Stored data entries
★ ★ ★ ★ ★ ★ ★

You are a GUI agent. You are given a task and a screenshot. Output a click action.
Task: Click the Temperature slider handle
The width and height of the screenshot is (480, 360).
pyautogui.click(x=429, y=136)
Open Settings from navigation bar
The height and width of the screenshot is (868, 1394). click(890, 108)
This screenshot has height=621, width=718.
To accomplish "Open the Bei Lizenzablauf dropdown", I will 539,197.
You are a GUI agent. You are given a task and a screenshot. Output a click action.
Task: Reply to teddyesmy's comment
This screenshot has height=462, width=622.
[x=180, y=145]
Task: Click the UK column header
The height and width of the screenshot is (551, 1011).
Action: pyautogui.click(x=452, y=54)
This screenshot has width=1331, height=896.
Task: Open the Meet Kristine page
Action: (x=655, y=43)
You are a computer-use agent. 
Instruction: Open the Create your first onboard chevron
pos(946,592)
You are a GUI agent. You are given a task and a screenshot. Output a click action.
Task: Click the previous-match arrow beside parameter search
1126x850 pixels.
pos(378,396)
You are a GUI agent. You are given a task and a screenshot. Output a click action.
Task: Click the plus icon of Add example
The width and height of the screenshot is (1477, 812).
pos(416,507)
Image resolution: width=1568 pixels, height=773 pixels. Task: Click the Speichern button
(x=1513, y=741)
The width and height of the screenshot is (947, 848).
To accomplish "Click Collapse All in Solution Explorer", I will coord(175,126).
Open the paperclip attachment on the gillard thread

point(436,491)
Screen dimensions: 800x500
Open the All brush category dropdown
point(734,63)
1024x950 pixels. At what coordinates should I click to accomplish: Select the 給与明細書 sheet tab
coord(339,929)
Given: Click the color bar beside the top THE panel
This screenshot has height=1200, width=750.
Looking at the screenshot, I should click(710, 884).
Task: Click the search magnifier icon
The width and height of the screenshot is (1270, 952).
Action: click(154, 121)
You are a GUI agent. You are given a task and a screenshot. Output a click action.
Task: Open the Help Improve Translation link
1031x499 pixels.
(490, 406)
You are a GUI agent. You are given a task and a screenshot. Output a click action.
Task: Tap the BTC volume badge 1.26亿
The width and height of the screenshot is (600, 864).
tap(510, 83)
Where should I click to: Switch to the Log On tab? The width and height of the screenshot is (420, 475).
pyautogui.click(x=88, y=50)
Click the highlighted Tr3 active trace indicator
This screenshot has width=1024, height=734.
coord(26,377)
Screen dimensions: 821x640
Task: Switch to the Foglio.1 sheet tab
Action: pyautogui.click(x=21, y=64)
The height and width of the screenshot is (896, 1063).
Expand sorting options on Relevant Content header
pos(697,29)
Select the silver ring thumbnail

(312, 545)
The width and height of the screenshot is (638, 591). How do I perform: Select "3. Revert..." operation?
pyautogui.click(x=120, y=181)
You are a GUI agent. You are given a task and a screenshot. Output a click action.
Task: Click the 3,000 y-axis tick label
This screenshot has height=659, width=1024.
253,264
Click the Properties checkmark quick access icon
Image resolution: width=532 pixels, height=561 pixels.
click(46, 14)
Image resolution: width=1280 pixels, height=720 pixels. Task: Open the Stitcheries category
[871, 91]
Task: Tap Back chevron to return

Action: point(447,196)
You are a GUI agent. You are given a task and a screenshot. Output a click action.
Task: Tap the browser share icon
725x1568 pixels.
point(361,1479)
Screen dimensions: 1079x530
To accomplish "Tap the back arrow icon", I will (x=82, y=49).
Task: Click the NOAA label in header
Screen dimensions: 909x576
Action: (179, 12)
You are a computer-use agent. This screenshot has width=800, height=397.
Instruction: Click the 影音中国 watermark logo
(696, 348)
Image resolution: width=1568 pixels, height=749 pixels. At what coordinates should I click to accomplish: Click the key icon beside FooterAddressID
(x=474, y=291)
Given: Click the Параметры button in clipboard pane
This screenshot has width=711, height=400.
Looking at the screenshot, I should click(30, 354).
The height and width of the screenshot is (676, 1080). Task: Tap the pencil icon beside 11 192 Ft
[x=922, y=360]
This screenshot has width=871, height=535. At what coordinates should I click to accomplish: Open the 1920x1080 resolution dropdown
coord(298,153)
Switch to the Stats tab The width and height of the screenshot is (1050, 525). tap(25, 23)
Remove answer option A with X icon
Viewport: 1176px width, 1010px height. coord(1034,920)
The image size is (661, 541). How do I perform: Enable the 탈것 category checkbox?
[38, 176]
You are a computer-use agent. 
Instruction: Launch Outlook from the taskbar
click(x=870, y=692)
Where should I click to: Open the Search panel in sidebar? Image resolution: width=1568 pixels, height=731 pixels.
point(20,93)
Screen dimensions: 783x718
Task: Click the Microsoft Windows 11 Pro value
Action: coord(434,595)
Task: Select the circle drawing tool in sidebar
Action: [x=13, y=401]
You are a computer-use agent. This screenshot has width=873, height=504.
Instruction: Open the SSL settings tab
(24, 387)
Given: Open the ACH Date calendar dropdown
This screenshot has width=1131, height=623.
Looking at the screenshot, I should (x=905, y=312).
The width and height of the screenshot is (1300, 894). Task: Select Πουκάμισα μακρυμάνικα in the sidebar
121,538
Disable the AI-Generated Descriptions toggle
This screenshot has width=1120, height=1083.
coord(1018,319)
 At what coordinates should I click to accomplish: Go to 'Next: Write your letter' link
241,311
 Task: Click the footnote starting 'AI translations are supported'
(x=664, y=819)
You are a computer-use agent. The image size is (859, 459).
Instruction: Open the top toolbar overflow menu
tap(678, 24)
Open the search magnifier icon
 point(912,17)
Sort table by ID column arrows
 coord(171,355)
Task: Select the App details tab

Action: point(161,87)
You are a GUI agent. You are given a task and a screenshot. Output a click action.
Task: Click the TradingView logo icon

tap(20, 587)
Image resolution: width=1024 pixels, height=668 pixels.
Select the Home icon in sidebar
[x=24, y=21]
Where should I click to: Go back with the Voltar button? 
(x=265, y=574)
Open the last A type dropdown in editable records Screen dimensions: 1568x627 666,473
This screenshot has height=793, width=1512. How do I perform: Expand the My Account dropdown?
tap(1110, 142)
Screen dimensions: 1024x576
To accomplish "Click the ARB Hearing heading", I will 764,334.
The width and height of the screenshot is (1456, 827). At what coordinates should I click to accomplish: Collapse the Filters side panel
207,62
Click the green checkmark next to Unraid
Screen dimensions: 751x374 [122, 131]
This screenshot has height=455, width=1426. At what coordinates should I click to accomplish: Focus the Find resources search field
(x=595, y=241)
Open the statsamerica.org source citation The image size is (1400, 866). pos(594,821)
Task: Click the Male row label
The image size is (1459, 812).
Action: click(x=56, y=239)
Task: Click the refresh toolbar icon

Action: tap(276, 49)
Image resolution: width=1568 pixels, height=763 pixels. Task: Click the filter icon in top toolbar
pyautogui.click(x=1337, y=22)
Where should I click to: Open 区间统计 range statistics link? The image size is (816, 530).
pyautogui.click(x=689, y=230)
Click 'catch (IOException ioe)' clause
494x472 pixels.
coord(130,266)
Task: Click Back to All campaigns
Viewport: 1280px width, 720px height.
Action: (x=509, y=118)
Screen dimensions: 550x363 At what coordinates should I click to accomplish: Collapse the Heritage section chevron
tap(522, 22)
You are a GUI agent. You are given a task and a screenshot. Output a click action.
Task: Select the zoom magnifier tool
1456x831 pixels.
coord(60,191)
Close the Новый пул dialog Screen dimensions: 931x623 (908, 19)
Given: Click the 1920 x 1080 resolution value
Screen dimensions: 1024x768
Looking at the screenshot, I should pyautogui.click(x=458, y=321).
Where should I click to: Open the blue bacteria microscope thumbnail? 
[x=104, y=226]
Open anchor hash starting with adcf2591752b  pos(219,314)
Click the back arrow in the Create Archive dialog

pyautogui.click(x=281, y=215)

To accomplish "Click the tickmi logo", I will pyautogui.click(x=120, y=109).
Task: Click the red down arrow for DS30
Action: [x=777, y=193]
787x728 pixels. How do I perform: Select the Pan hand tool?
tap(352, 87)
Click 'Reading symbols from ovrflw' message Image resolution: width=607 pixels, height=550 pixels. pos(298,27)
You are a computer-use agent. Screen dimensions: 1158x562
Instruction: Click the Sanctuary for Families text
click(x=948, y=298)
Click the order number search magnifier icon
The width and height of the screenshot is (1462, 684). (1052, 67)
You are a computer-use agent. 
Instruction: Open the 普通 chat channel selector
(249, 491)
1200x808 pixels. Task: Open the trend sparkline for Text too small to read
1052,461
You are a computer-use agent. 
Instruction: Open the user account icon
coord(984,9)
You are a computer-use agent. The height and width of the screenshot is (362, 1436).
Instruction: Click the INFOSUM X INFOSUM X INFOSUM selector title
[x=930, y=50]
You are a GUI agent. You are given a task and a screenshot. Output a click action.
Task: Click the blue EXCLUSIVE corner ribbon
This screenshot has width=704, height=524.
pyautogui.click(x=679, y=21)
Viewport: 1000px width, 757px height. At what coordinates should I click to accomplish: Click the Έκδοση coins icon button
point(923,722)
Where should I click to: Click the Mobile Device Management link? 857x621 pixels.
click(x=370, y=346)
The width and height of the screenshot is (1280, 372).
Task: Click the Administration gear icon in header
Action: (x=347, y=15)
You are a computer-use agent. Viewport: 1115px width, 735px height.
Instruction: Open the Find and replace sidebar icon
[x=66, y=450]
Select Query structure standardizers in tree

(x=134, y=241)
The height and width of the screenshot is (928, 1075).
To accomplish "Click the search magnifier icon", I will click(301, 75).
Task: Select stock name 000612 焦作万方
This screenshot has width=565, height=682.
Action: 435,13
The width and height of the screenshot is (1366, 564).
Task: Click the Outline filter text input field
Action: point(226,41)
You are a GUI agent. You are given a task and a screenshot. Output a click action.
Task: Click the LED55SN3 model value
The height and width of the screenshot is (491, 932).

★ ★ ★ ★ ★ ★ ★

* TASK DESCRIPTION:
Going down from the first line of the entries above, restate each line word for word until the line holding "The width and height of the screenshot is (947, 848)." is done.

* YOUR SOLUTION:
You are a GUI agent. You are given a task and a screenshot. Output a click action.
Task: Click the Temperature slider handle
The width and height of the screenshot is (480, 360).
pyautogui.click(x=429, y=136)
Open Settings from navigation bar
The height and width of the screenshot is (868, 1394). click(890, 108)
This screenshot has height=621, width=718.
To accomplish "Open the Bei Lizenzablauf dropdown", I will 539,197.
You are a GUI agent. You are given a task and a screenshot. Output a click action.
Task: Reply to teddyesmy's comment
This screenshot has height=462, width=622.
[x=180, y=145]
Task: Click the UK column header
The height and width of the screenshot is (551, 1011).
Action: pyautogui.click(x=452, y=54)
This screenshot has width=1331, height=896.
Task: Open the Meet Kristine page
Action: (x=655, y=43)
You are a computer-use agent. 
Instruction: Open the Create your first onboard chevron
pos(946,592)
You are a GUI agent. You are given a task and a screenshot. Output a click action.
Task: Click the previous-match arrow beside parameter search
1126x850 pixels.
pos(378,396)
You are a GUI agent. You are given a task and a screenshot. Output a click action.
Task: Click the plus icon of Add example
The width and height of the screenshot is (1477, 812).
pos(416,507)
Image resolution: width=1568 pixels, height=773 pixels. Task: Click the Speichern button
(x=1513, y=741)
The width and height of the screenshot is (947, 848).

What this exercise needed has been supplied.